* [TASK INSTRUCTIONS]: Print the records exactly as they are written.

Pixel coordinate grounding data
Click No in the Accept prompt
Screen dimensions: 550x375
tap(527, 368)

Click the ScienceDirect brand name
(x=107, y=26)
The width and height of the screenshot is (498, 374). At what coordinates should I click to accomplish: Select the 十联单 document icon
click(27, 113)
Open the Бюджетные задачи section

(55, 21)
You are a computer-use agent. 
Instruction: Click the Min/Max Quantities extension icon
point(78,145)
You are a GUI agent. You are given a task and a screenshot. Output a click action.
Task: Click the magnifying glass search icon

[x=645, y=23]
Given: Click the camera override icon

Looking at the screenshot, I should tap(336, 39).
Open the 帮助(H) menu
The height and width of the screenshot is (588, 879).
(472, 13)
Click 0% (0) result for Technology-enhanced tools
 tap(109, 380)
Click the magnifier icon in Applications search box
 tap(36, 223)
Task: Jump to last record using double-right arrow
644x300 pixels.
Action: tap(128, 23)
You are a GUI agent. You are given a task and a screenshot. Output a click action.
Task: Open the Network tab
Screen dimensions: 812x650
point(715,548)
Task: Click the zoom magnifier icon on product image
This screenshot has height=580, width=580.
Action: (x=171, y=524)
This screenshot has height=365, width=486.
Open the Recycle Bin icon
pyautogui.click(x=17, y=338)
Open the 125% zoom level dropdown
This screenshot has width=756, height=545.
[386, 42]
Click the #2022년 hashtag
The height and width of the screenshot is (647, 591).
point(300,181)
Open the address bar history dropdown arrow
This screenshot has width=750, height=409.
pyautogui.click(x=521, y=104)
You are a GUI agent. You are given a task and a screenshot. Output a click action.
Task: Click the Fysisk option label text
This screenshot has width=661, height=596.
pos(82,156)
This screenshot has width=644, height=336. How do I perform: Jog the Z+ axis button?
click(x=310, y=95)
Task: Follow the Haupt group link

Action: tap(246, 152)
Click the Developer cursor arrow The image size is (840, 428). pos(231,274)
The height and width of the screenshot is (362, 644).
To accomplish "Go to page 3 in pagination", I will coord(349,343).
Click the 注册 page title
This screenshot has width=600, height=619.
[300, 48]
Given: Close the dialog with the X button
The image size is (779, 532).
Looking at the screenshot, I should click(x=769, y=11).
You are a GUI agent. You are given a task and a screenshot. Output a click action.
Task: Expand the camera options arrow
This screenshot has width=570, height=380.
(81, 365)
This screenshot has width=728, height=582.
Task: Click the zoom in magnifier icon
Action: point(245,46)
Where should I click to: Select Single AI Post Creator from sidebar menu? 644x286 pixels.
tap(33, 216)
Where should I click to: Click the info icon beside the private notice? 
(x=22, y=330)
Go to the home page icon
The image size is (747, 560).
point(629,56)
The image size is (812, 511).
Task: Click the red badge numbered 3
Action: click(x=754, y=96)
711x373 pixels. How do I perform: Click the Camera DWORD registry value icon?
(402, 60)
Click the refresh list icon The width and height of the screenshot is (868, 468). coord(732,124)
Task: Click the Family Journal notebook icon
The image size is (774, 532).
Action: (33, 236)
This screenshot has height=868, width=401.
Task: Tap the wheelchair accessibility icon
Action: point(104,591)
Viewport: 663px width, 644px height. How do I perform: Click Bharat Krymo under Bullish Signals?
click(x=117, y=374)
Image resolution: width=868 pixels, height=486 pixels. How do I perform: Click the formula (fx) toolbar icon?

* [PROBLEM SOLUTION]:
Click No in the Accept prompt
Screen dimensions: 550x375
tap(527, 368)

Click the ScienceDirect brand name
(x=107, y=26)
The width and height of the screenshot is (498, 374). At what coordinates should I click to accomplish: Select the 十联单 document icon
click(27, 113)
Open the Бюджетные задачи section

(55, 21)
You are a computer-use agent. 
Instruction: Click the Min/Max Quantities extension icon
point(78,145)
You are a GUI agent. You are given a task and a screenshot. Output a click action.
Task: Click the magnifying glass search icon

[x=645, y=23]
Given: Click the camera override icon

Looking at the screenshot, I should tap(336, 39).
Open the 帮助(H) menu
The height and width of the screenshot is (588, 879).
(472, 13)
Click 0% (0) result for Technology-enhanced tools
 tap(109, 380)
Click the magnifier icon in Applications search box
 tap(36, 223)
Task: Jump to last record using double-right arrow
644x300 pixels.
Action: tap(128, 23)
You are a GUI agent. You are given a task and a screenshot. Output a click action.
Task: Open the Network tab
Screen dimensions: 812x650
point(715,548)
Task: Click the zoom magnifier icon on product image
This screenshot has height=580, width=580.
Action: (x=171, y=524)
This screenshot has height=365, width=486.
Open the Recycle Bin icon
pyautogui.click(x=17, y=338)
Open the 125% zoom level dropdown
This screenshot has width=756, height=545.
[386, 42]
Click the #2022년 hashtag
The height and width of the screenshot is (647, 591).
point(300,181)
Open the address bar history dropdown arrow
This screenshot has width=750, height=409.
pyautogui.click(x=521, y=104)
You are a GUI agent. You are given a task and a screenshot. Output a click action.
Task: Click the Fysisk option label text
This screenshot has width=661, height=596.
pos(82,156)
This screenshot has width=644, height=336. How do I perform: Jog the Z+ axis button?
click(x=310, y=95)
Task: Follow the Haupt group link

Action: tap(246, 152)
Click the Developer cursor arrow The image size is (840, 428). pos(231,274)
The height and width of the screenshot is (362, 644).
To accomplish "Go to page 3 in pagination", I will coord(349,343).
Click the 注册 page title
This screenshot has width=600, height=619.
[300, 48]
Given: Close the dialog with the X button
The image size is (779, 532).
Looking at the screenshot, I should click(x=769, y=11).
You are a GUI agent. You are given a task and a screenshot. Output a click action.
Task: Expand the camera options arrow
This screenshot has width=570, height=380.
(81, 365)
This screenshot has width=728, height=582.
Task: Click the zoom in magnifier icon
Action: point(245,46)
Where should I click to: Select Single AI Post Creator from sidebar menu? 644x286 pixels.
tap(33, 216)
Where should I click to: Click the info icon beside the private notice? 
(x=22, y=330)
Go to the home page icon
The image size is (747, 560).
point(629,56)
The image size is (812, 511).
Task: Click the red badge numbered 3
Action: click(x=754, y=96)
711x373 pixels. How do I perform: Click the Camera DWORD registry value icon?
(402, 60)
Click the refresh list icon The width and height of the screenshot is (868, 468). coord(732,124)
Task: Click the Family Journal notebook icon
The image size is (774, 532).
Action: (33, 236)
This screenshot has height=868, width=401.
Task: Tap the wheelchair accessibility icon
Action: point(104,591)
Viewport: 663px width, 644px height. How do I perform: Click Bharat Krymo under Bullish Signals?
click(x=117, y=374)
Image resolution: width=868 pixels, height=486 pixels. How do I perform: Click the formula (fx) toolbar icon?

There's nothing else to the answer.